» Task list
A. Do these statements agree with the passage on building credit without a credit card? For each, answer yes or no and quote the words of the passage that decide it.
(i) Credit-builder loans are most often offered by credit unions or community banks.
(ii) An authorized user has to use the card before its activity can help their credit.
(iii) Most federal student loans require an existing credit history.
B. Carry on the article about building credit without a credit card, picking up after its last sentence.

Credit cards are great for many things; you can rack up rewards points, get cash back, and even earn frequent-flyer miles. But one of the most fundamental reasons to own a credit card is to help build your credit history and improve your credit score.
Despite credit cards being the most common way to build and improve credit, not everyone can qualify for a standard credit card. If your credit score is too low to qualify for a credit card, don’t panic. There are alternative ways to build credit, without ever needing to own a credit card.
Become an authorized user
Although this method does involve a credit card, you do not need one in order to reap the benefits. Without having to apply for a credit card of your own, you can request to become an authorized user on another person’s card. As an authorized user, you can use the primary cardholder’s credit card and piggyback off their credit card activity. Even if you never use the card, the card activity can still be used to positively impact your credit.
It’s important that the primary account holder is responsible and has on-time payments and low credit utilization. Keep in mind that any negative account information can damage your credit standing as well. Only become an authorized user if you and the account holder are on the same page and are both committed to practicing healthy financial habits.
Consider a loan to help build credit
The reason credit cards are the go-to method for building credit is that credit card companies report all credit activity to the major credit bureaus — Experian, TransUnion, and Equifax — which, in turn, evaluate your creditworthiness and eligibility. But this approach isn’t exclusive to credit cards. In fact, most types of loans also report account information to the major credit bureaus, allowing you to build credit when you take out a loan.
Credit-Builder Loans
As the name suggests, credit-builder loans exist for the sole purpose of helping you build your credit. The amount you borrow is typically held by the lender in a bank account while you make payments. You won’t have access to the money until you have fully repaid the loan. At that time, you can access the funds, including any interest earned from the savings account. While you’re making on-time payments, your credit is building naturally. These loans are most often offered by credit unions or community banks.
Pros:
- Low-interest rates
- Accessible to those with poor or nonexistent credit
- Low debt burden
Cons:
- Don’t have access to the money right away — need to pay off the loan before you can use the funds
Auto Loans
Auto loans can help increase your credit score when you make on-time payments. Most traditional auto loan dealers report all your payments to the credit bureaus. If you make your loan payments on time, you might be able to positively impact your score. Keep in mind that you will already need some type of credit history in order to qualify for an auto loan. Your credit score can tell you how likely you are to get a car loan and what interest rates you’ll pay.
Pros:
- Increases your credit history — provided you don’t have any late or missed payments, this increase can help build your score
Cons:
- A hard inquiry will be made to your credit report, which could temporarily lower your credit score by a few points
- Higher interest rates
- Less accessible to those with poor or nonexistent credit
Federal Student Loans
Consistent and on-time payments toward federal student loans can improve your credit score. Most federal student loans don’t require any credit history, so they’re a great option if you are just starting your credit journey. You shouldn’t take on student debt just to build your credit, but if you’re already considering a student loan, it could be a good way to begin building a solid credit history. Payments toward your federal student loans are reported to the 3 credit bureaus, and if they’re paid on time, they can help build and improve your credit rating.

» Source excerpt
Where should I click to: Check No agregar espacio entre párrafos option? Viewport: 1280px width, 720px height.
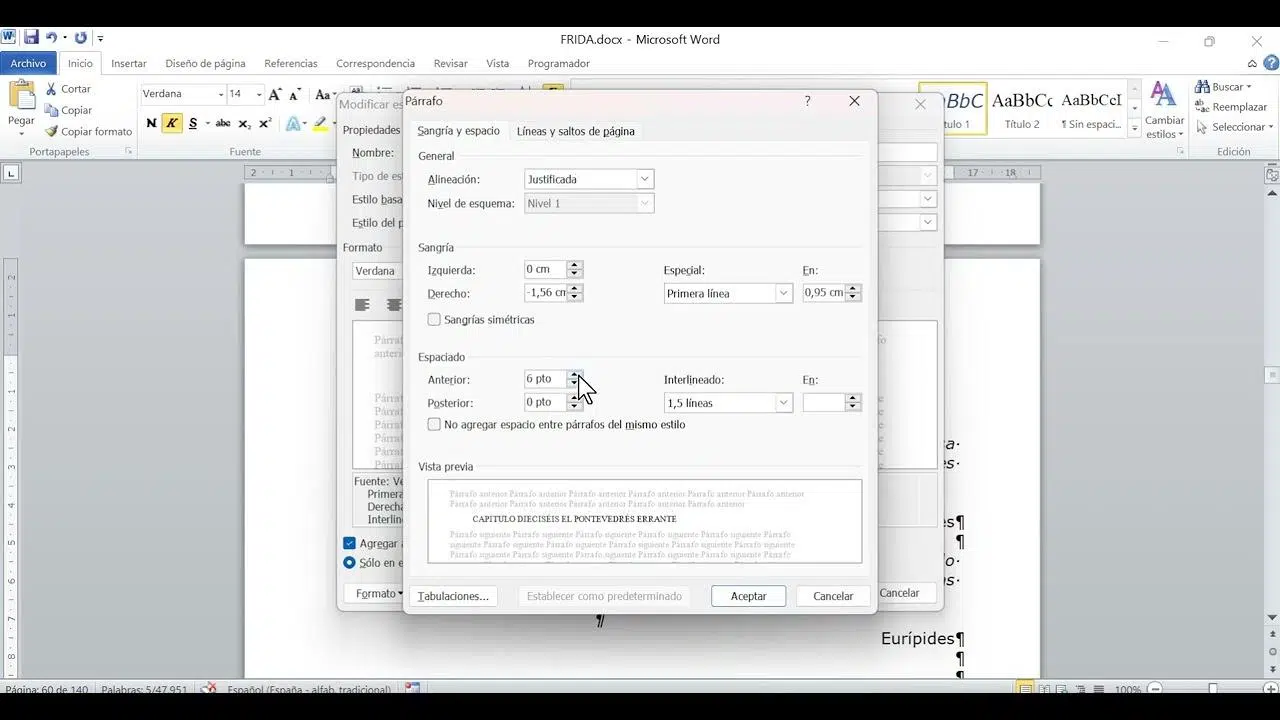(434, 425)
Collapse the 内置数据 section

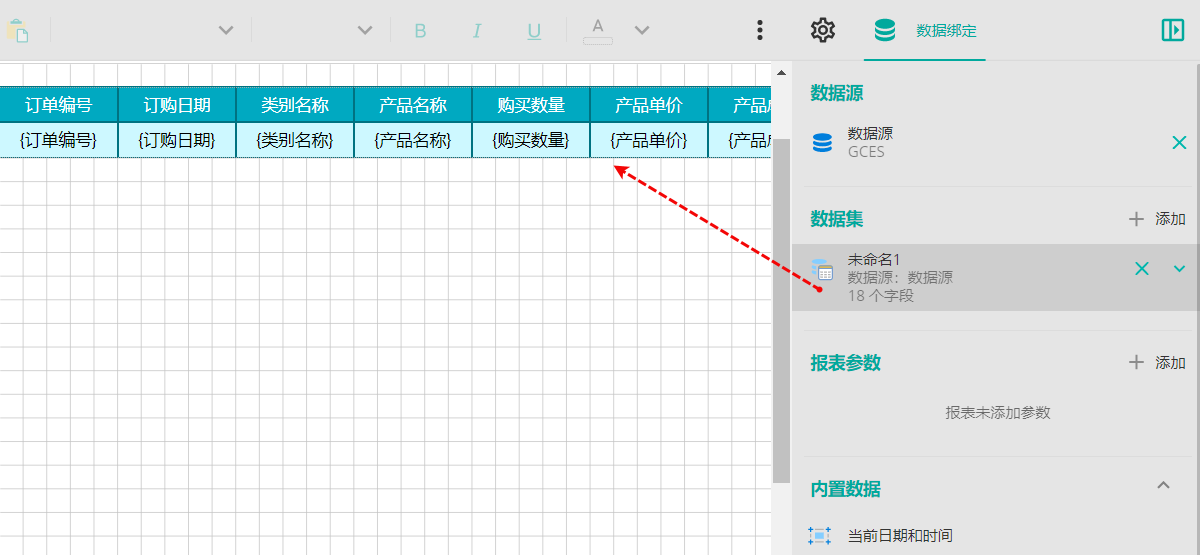pos(1163,486)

» Answers to each task
A.
(i) Yes: "These loans are most often offered by credit unions or community banks."
(ii) No: "Even if you never use the card, the card activity can still be used to positively impact your credit."
(iii) No: "Most federal student loans don’t require any credit history"

B.
Pros:
- Accessible to those with poor or nonexistent credit
- Lower interest rates than private student loans
Cons:
- Missed or late payments on federal student loans could negatively affect your credit score
- High debt burden
Mortgage Loans
Similar to auto loans, mortgage loans are more geared toward those with a preexisting credit history. If your only objective is to start building credit, a mortgage loan may not be the best place to start. However, if you are ready to become a homeowner, then a mortgage loan is a great way to build a positive payment history. Mortgages typically take 15 to 30 years to pay off, which is plenty of time to perfect your score by making on-time payments.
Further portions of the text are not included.